Argumentation des AG fehlerhaft

Das tragende Argument des AG trifft nicht zu. Nach § 802d Abs. 1 S. 4 setzt der Gerichtsvollzieher den Schuldner nämlich nur von der Zuleitung des Ausdrucks der VA in Kenntnis und nicht schon von einem Antrag des Gläubigers. Kommt es also nicht zur Zuleitung, weil der Gläubiger auf die Übersendung ab einem bestimmten Alter verzichtet, so erfolgt also weder eine Benachrichtigung des Schuldners noch eine Eintragung im Schuldnerverzeichnis. Letzteres wäre aber unmittelbare Folge der Entscheidung, was – auch – den Schuldner unangemessen benachteiligen würde, da die Löschung ja an der Eintragung anknüpft und die Löschungsfrist mit jeder neuen Eintragung neu zu laufen beginnt, §§ 882c Abs. 1 Nr. 2 und 3, 882e ZPO. Auch müsste der Schuldner letztlich die Kosten einer unnütz beantragten Vermögensauskunft tragen, § 788 ZPO, und ggf. sogar von Maßnahmen, die aufgrund der in ihr enthaltenen, aber veralteten Angaben ausgelöst werden.

Auffassung lässt sich dem Gesetz nicht entnehmen

Die Auffassung, dass vom Antragsrecht des Gläubigers nicht umfasst sei zu bestimmen, wann bzw. unter welchen Voraussetzungen er die – nach Nr. 261 KV GVKostG mit 25 EUR kostenpflichtige – Übermittlung eines bereits abgegebenen Vermögensverzeichnisses verlangen möchte, ist unzutreffend. Eine solche Auffassung lässt sich mit Wortlaut, Sinn und Zweck, der Gesetzesbegründung sowie der Gesetzgebungsgeschichte und damit den einschlägigen Auslegungsregeln zur gesetzlichen Regelung nicht in Einklang bringen (ausführlich hierzu Goebel, Zuleitung des Vermögensverzeichnisses, FoVo 2013, 86–91).

Kein Bedürfnis für eine gewandelte Rechtsprechung

Es entsprach der bisherigen und nicht geänderten Rechtslage sowie der Praxis, dass der Gläubiger im Rahmen seiner Antragstellung bestimmte, in welchen Fällen er ein bereits abgegebenes Vermögensverzeichnis übersandt haben möchte. Es ist weder der Gesetzesbegründung noch der Beschlussempfehlung des Rechtsausschusses des Deutschen Bundestages zu entnehmen, dass der Gesetzgeber an dieser Rechtslage etwas ändern wollte.
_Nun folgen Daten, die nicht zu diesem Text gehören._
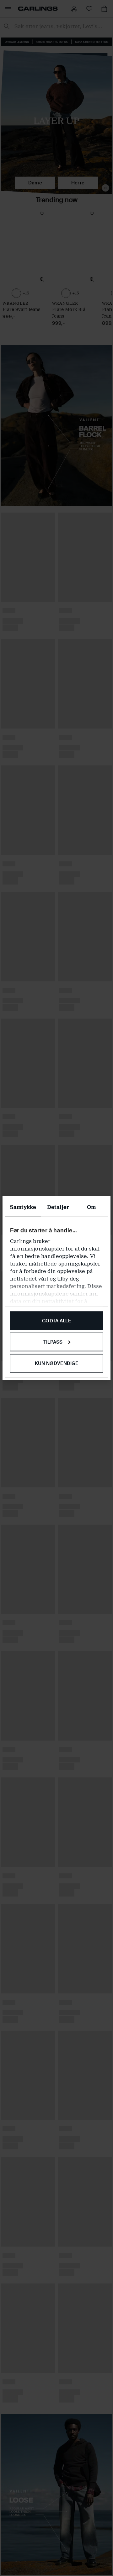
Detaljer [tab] (58, 1207)
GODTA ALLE (56, 1321)
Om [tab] (91, 1207)
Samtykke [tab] (23, 1207)
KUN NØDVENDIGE (56, 1363)
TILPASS (53, 1342)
Demgegenüber hebt die Gesetzesbegründung hervor, dass der Grundsatz effizienter Vollstreckung verlangt, dass jeder überflüssige Aufwand vermieden wird (BT-Drucks 16/10069, S. 24) und der Gläubiger "Herr des Verfahrens" ist und "Art und Ausmaß" der Vollstreckung bestimmt (BT-Drucks 16/13432, S. 43 zu § 802b ZPO, zugleich aber als "allgemeiner Grundsatz der Parteiherrschaft im Zwangsvollstreckungsverfahren" bezeichnet). Ausgehend von diesem allgemeinen Grundsatz bedarf es also keiner Ermächtigungsgrundlage für die Beschränkung des Antrages auf Übermittlung eines Vermögensverzeichnisses in zeitlicher Hinsicht, sondern es hätte einer gesetzlich eindeutigen Beschränkung der Dispositionsbefugnis bedurft. Umgekehrt bedürfte es der gesetzlichen Beschränkung der Dispositionsbefugnis, §§ 62 Abs. 2, 104 GVGA, an der es aber gerade fehlt.

Nur monetäres Interesse?

Es drängt sich – auch im Abspann der Entscheidung des AG – insgesamt der Eindruck auf, dass die geäußerte Auffassung mehr dem monetären Interesse an der Gebührenoptimierung als dem kostensparenden Erreichen des eigentlichen Vollstreckungszwecks unter Berücksichtigung der Gläubiger- wie Schuldnerinteressen dienen soll.